Двадцатилетний юноша в феодальной Пруссии хочет создать исследовательский труд о «силах растительного мира» (труд, в полной мере не выполненный и по сию пору!), и меньше всего его при этом интересует лекарственное значение растений — единственное, чем сколько-нибудь занималась официальная наука его времени!
Той весной 1789 года Гумбольдт опять покинул Берлин, на этот раз для Геттингена. Вильгельм уже там. Пути братьев пока не расходятся.
Он ехал не спеша. Общительный, «весь в отца», Гумбольдт легко сближался с самыми разными людьми. Просто и быстро Переходил на «ты», охотно писал потом бесчисленные длинные остроумные письма. Друзей он насчитывал десятками чуть не во всех городах Германии (как позднее — во всех странах мира).
И путешествие в Геттинген, несмотря на дрянные дороги, шло отлично.
Со своим обычным юмором он описывает дорожные приключения.
В Гельмштедте посетил некоего профессора Байрейса. Его дом был завален самым невероятным и самым причудливым хламом, привезенным изо всех экзотических стран мира. Профессор путался в полах своего халата среди ящиков, глиняной посуды, пестрых чучел и черепов, расставленных на креслах, на столах, на полках и прямо на полу, и признавался, что до сих пор не лишен приятного удовольствия делать неожиданные открытия у себя дома.

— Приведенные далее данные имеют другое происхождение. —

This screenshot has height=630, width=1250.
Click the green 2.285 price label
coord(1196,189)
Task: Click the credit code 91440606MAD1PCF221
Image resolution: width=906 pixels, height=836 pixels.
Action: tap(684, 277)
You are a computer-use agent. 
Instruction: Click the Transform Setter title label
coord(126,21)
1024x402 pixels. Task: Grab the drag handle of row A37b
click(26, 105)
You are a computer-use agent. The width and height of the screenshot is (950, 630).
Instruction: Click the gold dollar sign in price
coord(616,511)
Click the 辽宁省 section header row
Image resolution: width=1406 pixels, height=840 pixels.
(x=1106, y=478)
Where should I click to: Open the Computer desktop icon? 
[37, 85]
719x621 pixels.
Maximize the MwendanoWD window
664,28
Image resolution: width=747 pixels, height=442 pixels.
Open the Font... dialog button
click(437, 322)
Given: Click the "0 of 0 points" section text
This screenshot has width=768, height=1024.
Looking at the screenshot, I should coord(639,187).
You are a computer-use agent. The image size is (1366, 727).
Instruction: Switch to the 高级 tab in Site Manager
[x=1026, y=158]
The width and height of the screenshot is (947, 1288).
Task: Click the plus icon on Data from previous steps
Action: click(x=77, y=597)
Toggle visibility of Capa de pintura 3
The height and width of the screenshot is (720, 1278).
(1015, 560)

Он взял книгу, в которой были нарисованы самураи с огромными мечами, и стал читать Гумбольдту с листа.
Затем он сказал:
— Молодой человек, мне удалось установить некое скрытое сходство между языком коптов, речью, звучащей у священного Ганга, и диалектами ротанговых зарослей Явы. Я думал об этом шесть недель, почти не прикасаясь к еде и к питью. Знающему науку йогов нетрудно отрешаться от телесных влечений.
И он достал зерно, похожее на кофейное, и в пять минут вырастил из него небольшое изящное деревцо.
Крики попугаев сопровождали Гумбольдта, когда он покидал жилище Байрейса.
Наконец он прибыл в Геттинген.
Здесь учил Блюменбах. Его студенты должны были знать наизусть невообразимую груду анатомических препаратов, целую мясную лавку, воздвигнутую их учителем на подступах к диплому врача.
В промежутках между рассечениями трупов Блюменбах написал книгу «О созидающей силе». В ней доказывалось, что сущность жизни — непостижимое и неуловимое «стремление к форме», бесследно исчезающее, когда грубые руки анатома кладут труп животного на секционный стол.